Désiré Kaboré, jeune burkinabé de 22 ans, arrive un matin de décembre dans Paris, sans papiers. Il doit rejoindre son cousin Alphonse à Pantin qui s'est proposé de l'aider et lui assurer un avenir. Conseiller informatique, Alphonse est à Paris depuis 20 ans. Désiré doit traverser la capitale française, à pied... et il neige ! Le jeune africain découvre cette substance froide qui glisse sous les semelles. Sa traversée de Paris pourrait se compliquer.
Les chapitres alternent entre Koudougou dans le Burkina Faso, les racines de Désiré, et Paris, qu'il explore. Brillant à l'école, il n'a pu pourtant trouver son bonheur dans son pays, d'autant que l'État Islamique y sévit de plus en plus. Il veut devenir un Benguisse (un africain vivant en France). Truffée de policiers, de publicités et de boutiques aux noms prestigieux, la ville de Paris l'impressionne. Ainsi il déambule dans le froid, s'arrête, savoure ou se révolte. Il est venu chercher la paix après les tensions en expansion dans son pays. « L'insécurité chronique régnait au nord du Burkina Faso où sévissaient bandits et groupes terroristes islamistes. Les gens fuyaient vers les grandes villes, plus sûres, Ouagadougou s'était ainsi gonflée de centaines de milliers de réfugiés ».
Désiré n'a plus de père, aime sa famille qu'il appelle d'ailleurs à partir de son portable alors même qu'il marche dans Paris. Mais son trajet est aussi prétexte à une introspection sur son passé récent, notamment son voyage de neuf mois depuis sa terre natale pour échouer à Paris : pensée pour Abdou, son ami d'infortune rencontré en Libye et actuellement coincé à Vintimille en Italie, pays que Désiré a lui aussi vu, passage obligé des grandes migrations africaines. Pensées pour des amours de passage devant lesquelles Désiré ne sait plus trop comment se placer. Alain Denizet en profite pour expliquer simplement et pédagogiquement les nombreuses étapes d'un migrant, les écueils et les quelques joies, en insistant sur la dangerosité d'une telle décision, celle de partir, l'aventure pouvant se muer en drame profond.

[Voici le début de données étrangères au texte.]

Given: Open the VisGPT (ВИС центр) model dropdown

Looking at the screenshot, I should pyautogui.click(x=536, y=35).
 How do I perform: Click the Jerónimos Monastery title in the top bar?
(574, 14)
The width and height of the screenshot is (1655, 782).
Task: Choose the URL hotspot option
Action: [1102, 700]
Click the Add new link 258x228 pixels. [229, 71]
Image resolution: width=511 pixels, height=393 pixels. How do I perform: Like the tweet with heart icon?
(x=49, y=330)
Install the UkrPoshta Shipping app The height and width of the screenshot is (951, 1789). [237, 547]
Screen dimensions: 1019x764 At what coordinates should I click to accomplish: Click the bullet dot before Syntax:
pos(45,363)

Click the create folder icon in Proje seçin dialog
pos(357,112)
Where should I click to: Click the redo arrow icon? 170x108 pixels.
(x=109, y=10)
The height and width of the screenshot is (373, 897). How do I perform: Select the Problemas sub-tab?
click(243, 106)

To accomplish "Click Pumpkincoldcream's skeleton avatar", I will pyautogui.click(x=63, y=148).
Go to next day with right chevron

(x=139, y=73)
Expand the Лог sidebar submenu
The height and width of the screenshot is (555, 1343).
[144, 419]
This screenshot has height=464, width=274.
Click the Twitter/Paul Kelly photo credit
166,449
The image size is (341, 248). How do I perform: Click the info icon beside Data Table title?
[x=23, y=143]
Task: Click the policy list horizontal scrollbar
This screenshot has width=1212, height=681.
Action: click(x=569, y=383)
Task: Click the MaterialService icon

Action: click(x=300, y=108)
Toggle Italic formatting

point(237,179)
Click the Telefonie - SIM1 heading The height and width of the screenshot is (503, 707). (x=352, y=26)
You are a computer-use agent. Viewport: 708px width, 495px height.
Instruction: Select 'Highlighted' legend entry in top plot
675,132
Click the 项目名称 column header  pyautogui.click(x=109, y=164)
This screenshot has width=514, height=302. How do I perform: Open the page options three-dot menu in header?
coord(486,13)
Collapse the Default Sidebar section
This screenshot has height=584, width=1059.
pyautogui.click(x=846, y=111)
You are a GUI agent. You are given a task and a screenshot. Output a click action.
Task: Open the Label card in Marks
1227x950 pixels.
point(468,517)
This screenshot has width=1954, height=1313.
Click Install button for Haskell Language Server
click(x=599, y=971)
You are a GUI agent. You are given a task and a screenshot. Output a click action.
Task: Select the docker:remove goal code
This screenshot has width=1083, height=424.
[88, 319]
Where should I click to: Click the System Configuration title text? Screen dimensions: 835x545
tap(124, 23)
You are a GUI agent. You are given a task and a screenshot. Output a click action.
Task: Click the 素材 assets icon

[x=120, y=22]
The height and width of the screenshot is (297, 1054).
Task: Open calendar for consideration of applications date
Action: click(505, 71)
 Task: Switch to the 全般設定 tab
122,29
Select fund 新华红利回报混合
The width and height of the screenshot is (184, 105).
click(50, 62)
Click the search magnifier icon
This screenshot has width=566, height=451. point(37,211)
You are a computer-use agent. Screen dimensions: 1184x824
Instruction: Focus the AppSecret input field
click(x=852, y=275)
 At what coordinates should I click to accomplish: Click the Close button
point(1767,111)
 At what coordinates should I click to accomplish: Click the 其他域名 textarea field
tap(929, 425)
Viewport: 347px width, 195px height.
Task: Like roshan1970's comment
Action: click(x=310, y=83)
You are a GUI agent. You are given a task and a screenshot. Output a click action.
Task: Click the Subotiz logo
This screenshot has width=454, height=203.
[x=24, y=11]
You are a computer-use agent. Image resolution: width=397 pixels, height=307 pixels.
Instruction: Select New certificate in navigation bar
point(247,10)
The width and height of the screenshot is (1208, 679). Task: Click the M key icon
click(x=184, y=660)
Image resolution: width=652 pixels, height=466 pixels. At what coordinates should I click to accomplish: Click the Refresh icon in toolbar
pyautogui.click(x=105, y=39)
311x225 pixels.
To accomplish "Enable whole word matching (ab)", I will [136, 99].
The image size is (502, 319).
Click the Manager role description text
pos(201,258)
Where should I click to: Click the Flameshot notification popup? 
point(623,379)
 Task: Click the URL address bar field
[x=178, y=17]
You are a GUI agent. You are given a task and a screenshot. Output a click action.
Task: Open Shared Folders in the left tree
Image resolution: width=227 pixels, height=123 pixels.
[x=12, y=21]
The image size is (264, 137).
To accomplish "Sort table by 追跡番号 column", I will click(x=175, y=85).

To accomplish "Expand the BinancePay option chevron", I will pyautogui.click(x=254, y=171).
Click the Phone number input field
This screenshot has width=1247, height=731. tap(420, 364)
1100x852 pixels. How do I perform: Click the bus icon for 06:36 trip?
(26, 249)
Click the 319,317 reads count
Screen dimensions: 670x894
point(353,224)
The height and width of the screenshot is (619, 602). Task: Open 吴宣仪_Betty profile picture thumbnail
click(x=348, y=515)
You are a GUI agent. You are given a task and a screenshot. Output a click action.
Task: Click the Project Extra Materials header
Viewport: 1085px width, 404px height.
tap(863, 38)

Désiré découvre aussi la France par les chaînes info qui se projettent dans les bars (où il fait chaud) ou dans les vitrines. Les actualités lui paraissent bien futiles à côté de la situation électrique au Burkina Faso et à ce qu'il a vécu depuis son départ. « Du Burkina, il n'avait pas été question. Cent morts, n'était-ce ni suffisant ni assez désespérant ? Malaise et incompréhension le disputaient à l'amertume : sur les chaînes du Burkina, la situation de la France était commentée et analysée ». L'auteur revient sur le quotidien en Afrique noire par les images de Désiré qui sont peut-être les siennes propres puisque Alain Denizet a enseigné huit ans au Niger et au Burkina Faso.
Ce roman humaniste suivant au plus près le parcours de Désiré s'étend sur une seule journée, c'est aussi le premier de l'auteur. Désiré va-t-il rallier Pantin et serrer Alphonse dans ses bras ? C'est toute la question de ce roman dont l'écriture simple est fluide et précise. Désiré incarne cette jeunesse d'Afrique noire fuyant la guerre, espérant trouver un avenir meilleur en France et qui prend des risques inconsidérés pour l'atteindre. La neige est un personnage à part entière et détient des clés cruciales, tout comme le téléphone portable de Désiré. Par la sobriété du style et le vocabulaire choisi, « Nuit blanche » pourrait parler aux jeunes générations comme aux plus anciennes. Un autre intérêt : le roman est parcouru d'expressions et phrases provenant d'Afrique noire qui donnent au récit de la vérité, du vécu, de l'authenticité. Il vient de paraître chez Ella Éditions d'Eure-et-Loire, Alain Denizet étant par ailleurs spécialiste de l'histoire de la Beauce et de l'Eure-et-Loire.